(Your task) Set down a true copy of the data, with all pictures left out.

(Data section)
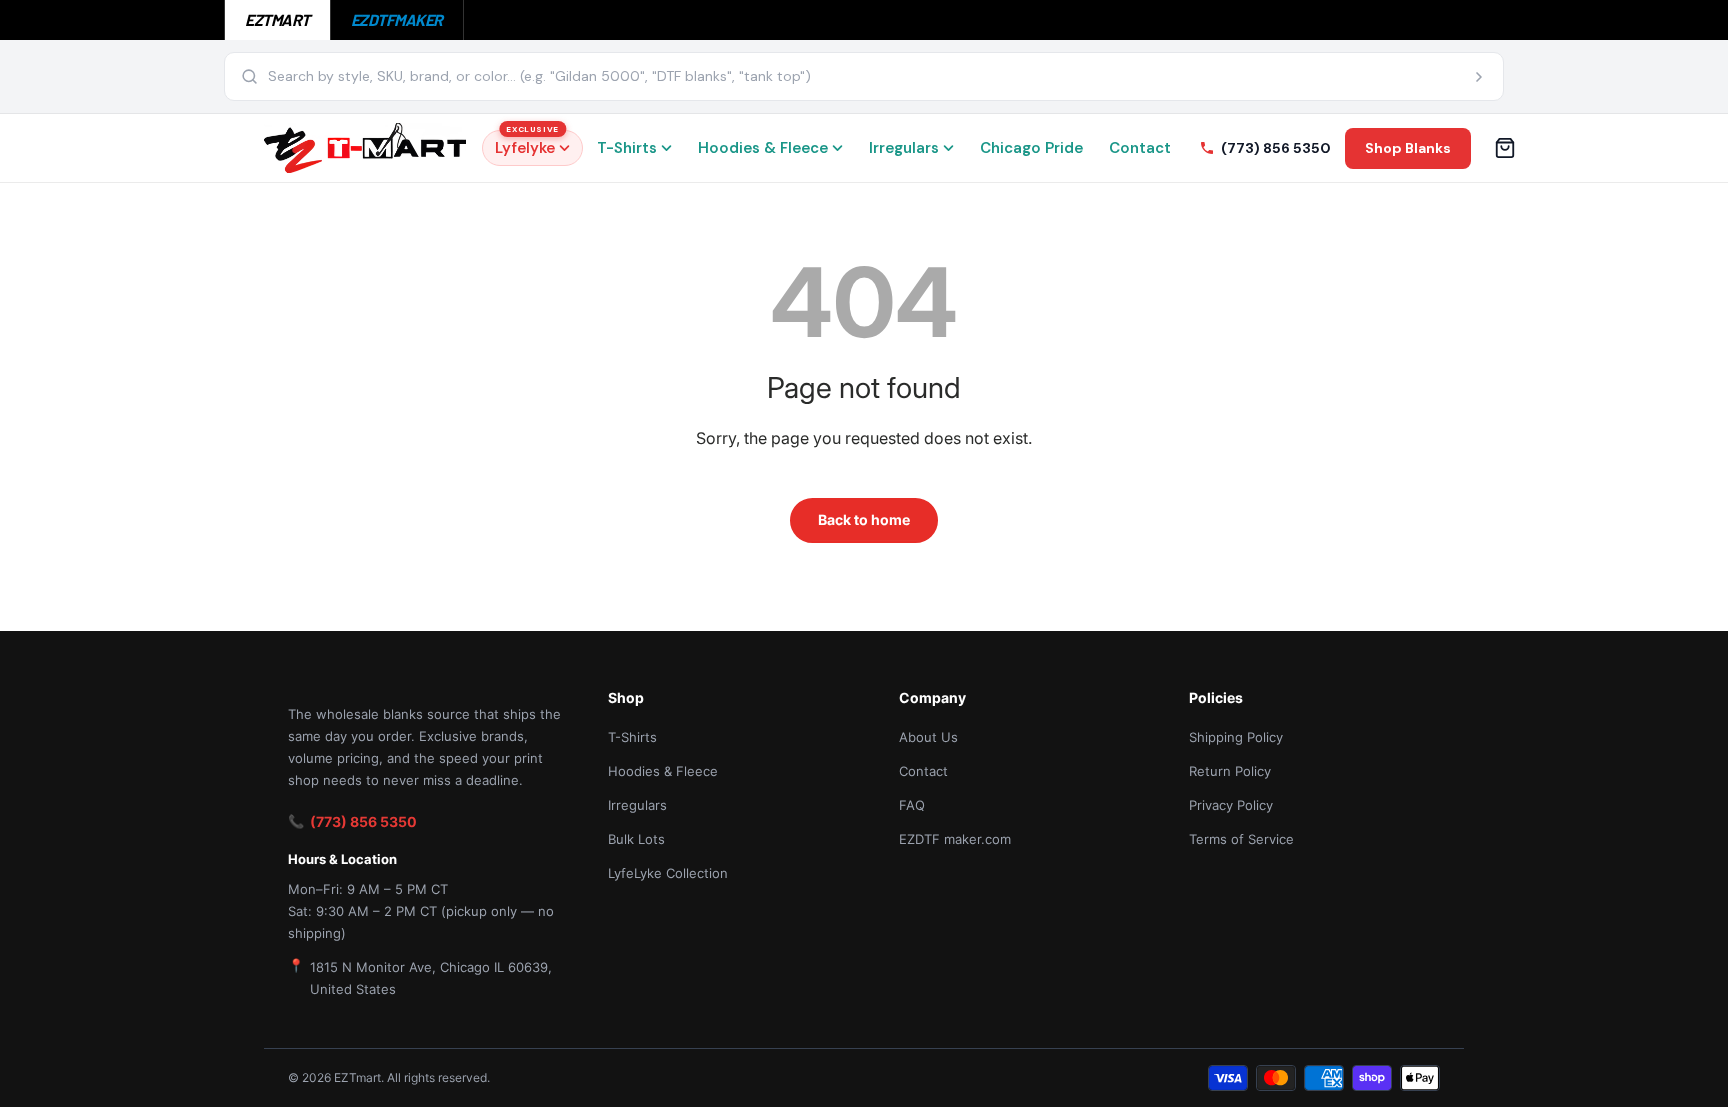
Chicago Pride (1031, 148)
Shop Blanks (1408, 148)
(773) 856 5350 (363, 821)
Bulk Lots (636, 839)
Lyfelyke (527, 144)
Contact (1140, 148)
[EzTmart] (365, 148)
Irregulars (904, 148)
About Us (928, 737)
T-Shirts (627, 148)
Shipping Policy (1236, 737)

(Result of this exercise)
Chicago Pride (1031, 148)
Shop Blanks (1408, 148)
(773) 856 5350 (363, 821)
Bulk Lots (636, 839)
Lyfelyke (527, 144)
Contact (1140, 148)
[EzTmart] (365, 148)
Irregulars (904, 148)
About Us (928, 737)
T-Shirts (627, 148)
Shipping Policy (1236, 737)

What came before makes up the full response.